→ INFORMATION
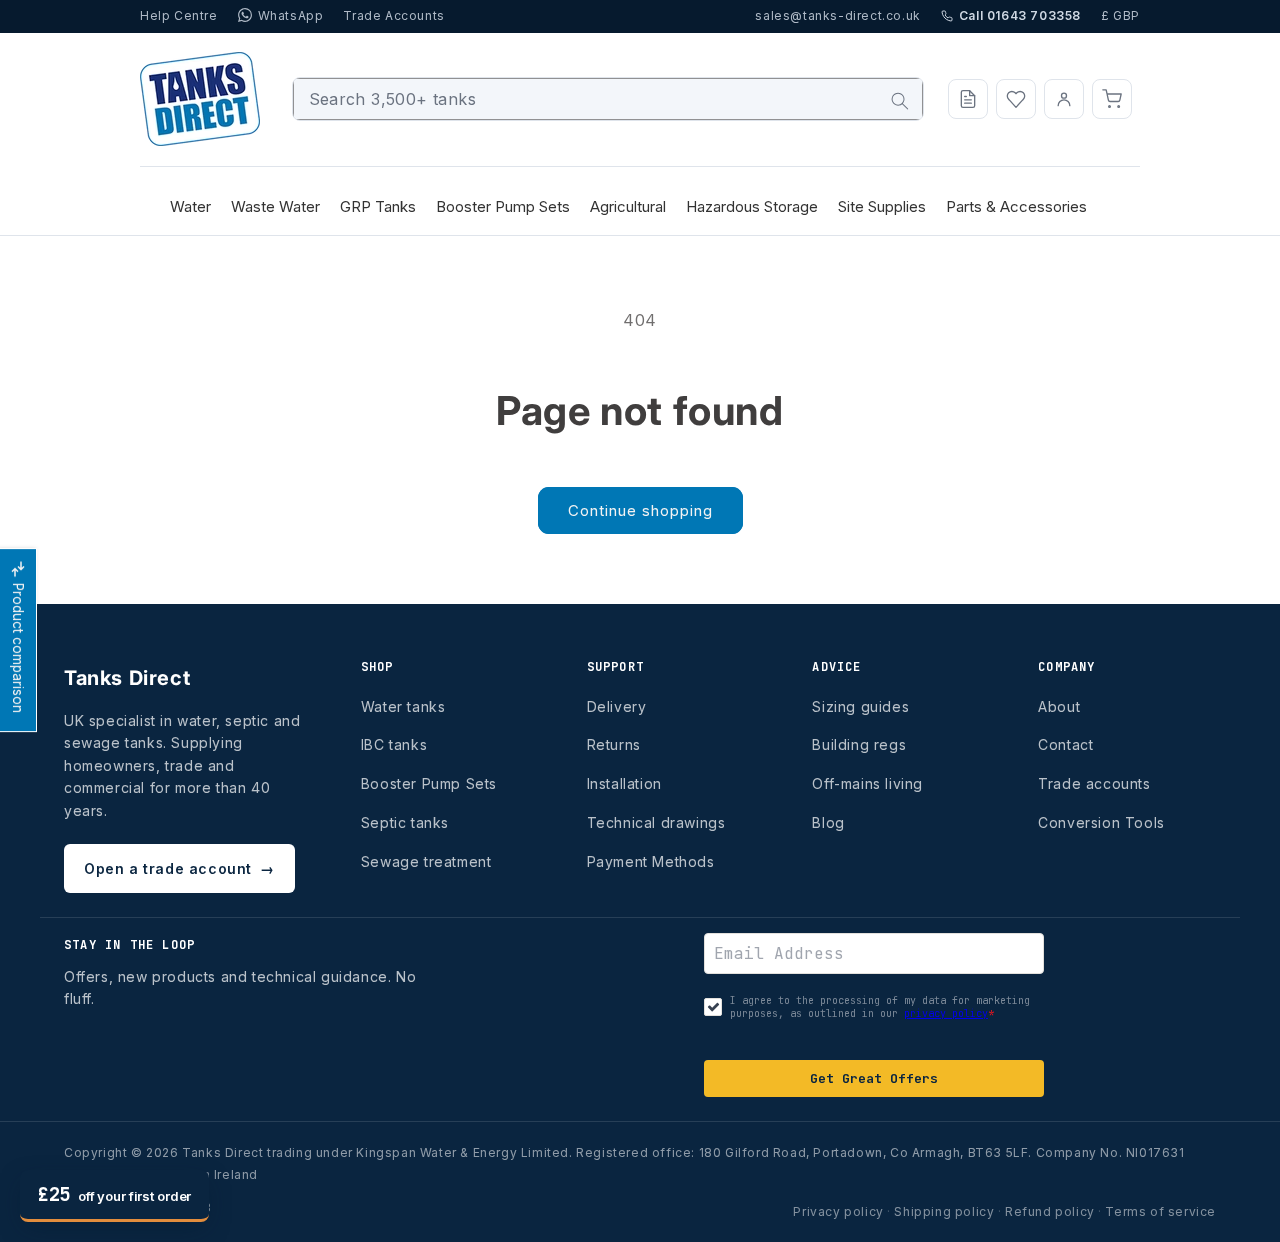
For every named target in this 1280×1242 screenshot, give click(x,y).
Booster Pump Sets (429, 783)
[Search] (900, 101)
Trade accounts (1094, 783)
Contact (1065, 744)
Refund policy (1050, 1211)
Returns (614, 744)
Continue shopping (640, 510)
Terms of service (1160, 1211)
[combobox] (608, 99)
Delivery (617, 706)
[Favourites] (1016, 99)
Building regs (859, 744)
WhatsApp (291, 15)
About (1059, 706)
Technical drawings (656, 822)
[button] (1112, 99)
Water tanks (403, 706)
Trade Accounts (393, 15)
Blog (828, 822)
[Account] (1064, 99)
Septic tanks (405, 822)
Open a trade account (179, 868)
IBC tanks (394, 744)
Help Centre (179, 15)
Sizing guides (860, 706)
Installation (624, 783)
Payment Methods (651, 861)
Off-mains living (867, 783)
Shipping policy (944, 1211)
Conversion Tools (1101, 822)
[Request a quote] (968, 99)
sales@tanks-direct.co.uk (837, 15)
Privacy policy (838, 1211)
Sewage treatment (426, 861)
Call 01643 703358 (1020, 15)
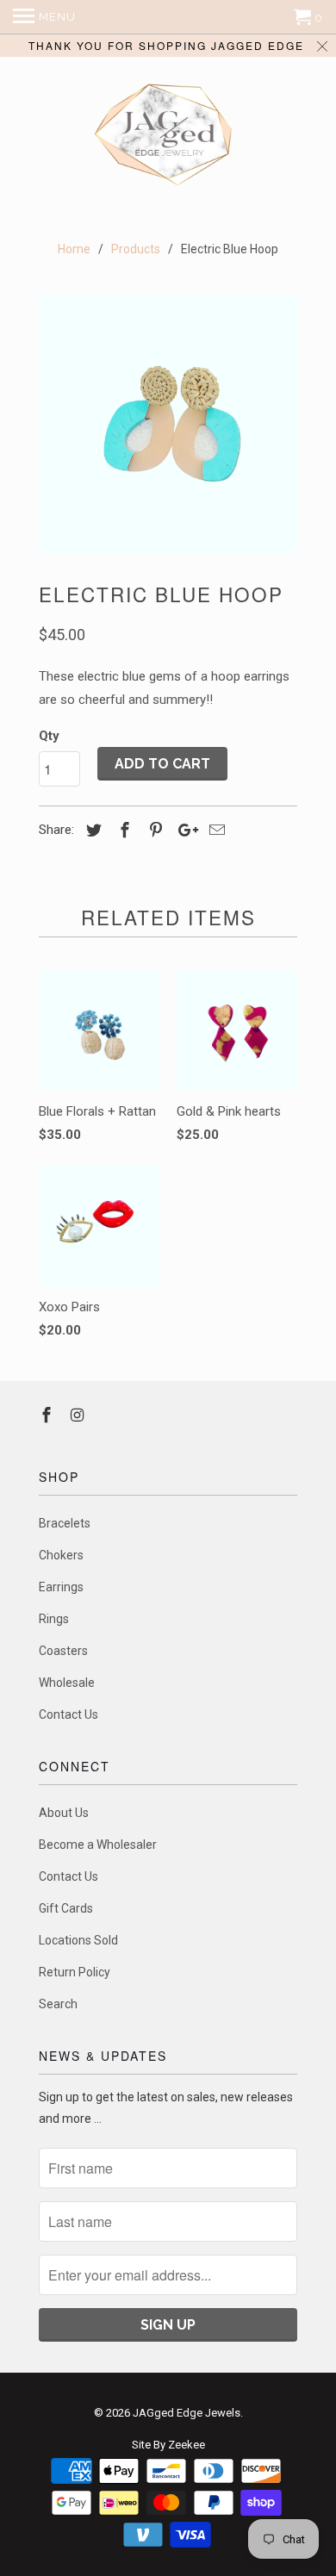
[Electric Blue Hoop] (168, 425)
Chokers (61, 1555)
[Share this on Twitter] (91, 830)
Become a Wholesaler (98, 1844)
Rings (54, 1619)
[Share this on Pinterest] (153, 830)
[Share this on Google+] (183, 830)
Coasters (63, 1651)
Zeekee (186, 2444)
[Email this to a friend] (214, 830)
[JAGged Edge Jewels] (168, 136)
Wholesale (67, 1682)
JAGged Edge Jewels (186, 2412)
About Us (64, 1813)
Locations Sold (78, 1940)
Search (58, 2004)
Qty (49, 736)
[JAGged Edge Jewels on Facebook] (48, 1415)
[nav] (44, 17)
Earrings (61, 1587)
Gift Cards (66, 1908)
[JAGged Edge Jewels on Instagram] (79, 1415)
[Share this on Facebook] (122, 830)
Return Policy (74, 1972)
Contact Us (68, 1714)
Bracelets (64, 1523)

→ AIM OF THE EXERCISE
Each record needs to be reproduced exactly, and no image should be carried over.

→ TASK OUTPUT
For every named target in this 1280×1242 screenshot, give click(x,y).
Booster Pump Sets (429, 783)
[Search] (900, 101)
Trade accounts (1094, 783)
Contact (1065, 744)
Refund policy (1050, 1211)
Returns (614, 744)
Continue shopping (640, 510)
Terms of service (1160, 1211)
[combobox] (608, 99)
Delivery (617, 706)
[Favourites] (1016, 99)
Building regs (859, 744)
WhatsApp (291, 15)
About (1059, 706)
Technical drawings (656, 822)
[button] (1112, 99)
Water tanks (403, 706)
Trade Accounts (393, 15)
Blog (828, 822)
[Account] (1064, 99)
Septic tanks (405, 822)
Open a trade account (179, 868)
IBC tanks (394, 744)
Help Centre (179, 15)
Sizing guides (860, 706)
Installation (624, 783)
Payment Methods (651, 861)
Off-mains living (867, 783)
Shipping policy (944, 1211)
Conversion Tools (1101, 822)
[Request a quote] (968, 99)
sales@tanks-direct.co.uk (837, 15)
Privacy policy (838, 1211)
Sewage treatment (426, 861)
Call 01643 703358 (1020, 15)
[Electric Blue Hoop] (168, 425)
Chokers (61, 1555)
[Share this on Twitter] (91, 830)
Become a Wholesaler (98, 1844)
Rings (54, 1619)
[Share this on Pinterest] (153, 830)
[Share this on Google+] (183, 830)
Coasters (63, 1651)
Zeekee (186, 2444)
[Email this to a friend] (214, 830)
[JAGged Edge Jewels] (168, 136)
Wholesale (67, 1682)
JAGged Edge Jewels (186, 2412)
About Us (64, 1813)
Locations Sold (78, 1940)
Search (58, 2004)
Qty (49, 736)
[JAGged Edge Jewels on Facebook] (48, 1415)
[nav] (44, 17)
Earrings (61, 1587)
Gift Cards (66, 1908)
[JAGged Edge Jewels on Instagram] (79, 1415)
[Share this on Facebook] (122, 830)
Return Policy (74, 1972)
Contact Us (68, 1714)
Bracelets (64, 1523)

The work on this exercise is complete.